The greatest and best-loved illustrator
of the first editions of Burroughs’s books was Chicago artist J. Allen
St. John, who created memorable images for thirty-three first editions,
beginning with simple black-and-white headpieces for The Return of Tarzan
(1915)
and ending with Tarzan’s Quest (1936). One of his most vivid paintings
that was made for Tarzan and the Golden Lion (1923) became the official
logo of the Burroughs Bibliophiles. He also designed the masthead for the
Burroughs
Bulletin, and this has been used since 1962. St. John died in 1957,
three years before the Burroughs Bibliophiles was organized, but his widow,
Ellen St. John, was the club’s first guest of honor at the Dum-Dum held
in Chicago in 1962. An attractive blonde with delicate features, she had
been the model for Jane and many other Burroughs heroines in her husband’s
paintings. In 1963 the Burroughs Bibliophiles honored science-fiction writers
L. Sprague deCamp and Sam Moskowitz by presenting to each an engraved silver
bowl adorned with St. John’s “Golden Lion.” The Burroughs Bibliophiles
tested several different Golden Lion Award trophies before settling on
the current gold engraved plaque mounted on wood, in regular use since
1978. In 1984 a second annual award, a Life Achievement Award, was designed
by George T. McWhorter for long and distinguished service to the memory
of Burroughs. At the 1984 Dum-Dum in Baltimore, Coriell, known as “the
father of Burroughs fandom” and in terminal illness at the time, was the
first recipient of this award. He died less than three years later.

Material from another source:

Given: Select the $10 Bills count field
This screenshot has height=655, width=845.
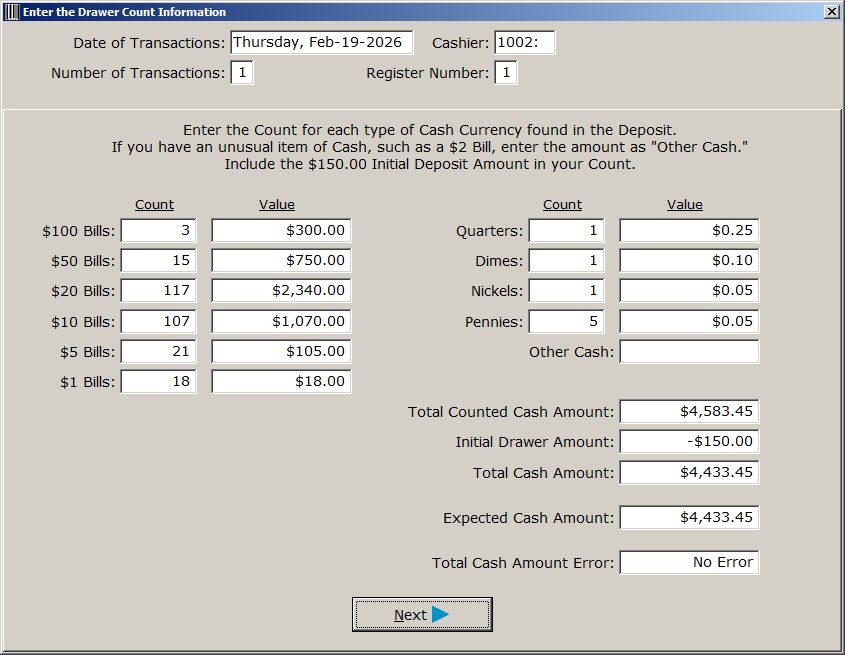Looking at the screenshot, I should click(x=158, y=322).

A list of Dum-Dum honorees through
the years reads like a Who’s Who of actors, artists, writers, and publishers
involved with Burroughs’s works. Tarzan actors include Johnny Weissmuller,
Jim Pierce, Buster Crabbe, Frank Merrill, Herman Brix, Gordon Scott, Denny
Miller, and Jock Mahoney. Twenty-five years after Weissmuller’s guest appearance
at the Boston Dum-Dum in 1971, his costar, Maureen O’Sullivan, made her
first Dum-Dum appearance in Rutland, Vermont. Other well-known Burroughs
artists who have been honored are St. John, Rex Maxon, Frank E. Schoonover,
Frank Frazetta, Hal Foster (who set the standard for Tarzan comics from
1931 to 1937 before leaving the strip to create Prince Valiant),
William Juhre, John Coleman Burroughs (son of the author and illustrator
of eleven first editions), Joe Kubert, Burne Hogarth, Boris Vallejo, Michael
Whelan, Bob Abbett, Gray Morrow, Thomas Yeates, and Joe Jusko. Authors,
editors, and publishers who have been honored include Forest J. Ackerman,
Ian Ballantine, Lester del Rey, Donald Wollheim, Richard Lupoff, Erling
B. Holtsmark, and Burroughs’s children.
The Burroughs Bibliophiles have
done more than honor famous people at conventions and publish magazines
and newsletters. Their first major project was to collect short stories
that had been published only in pulp magazines and to republish them with
the permission of Edgar Rice Burroughs, Inc., a family corporation that
Burroughs founded in 1923 to protect his enterprises in book publishing,
motion pictures and radio and television shows, syndicated newspaper Tarzan
strips and comic books, and trademark merchandising of everything from
Tarzan ice cream to glue, wristwatches, knives, belts, and Tinkertoys.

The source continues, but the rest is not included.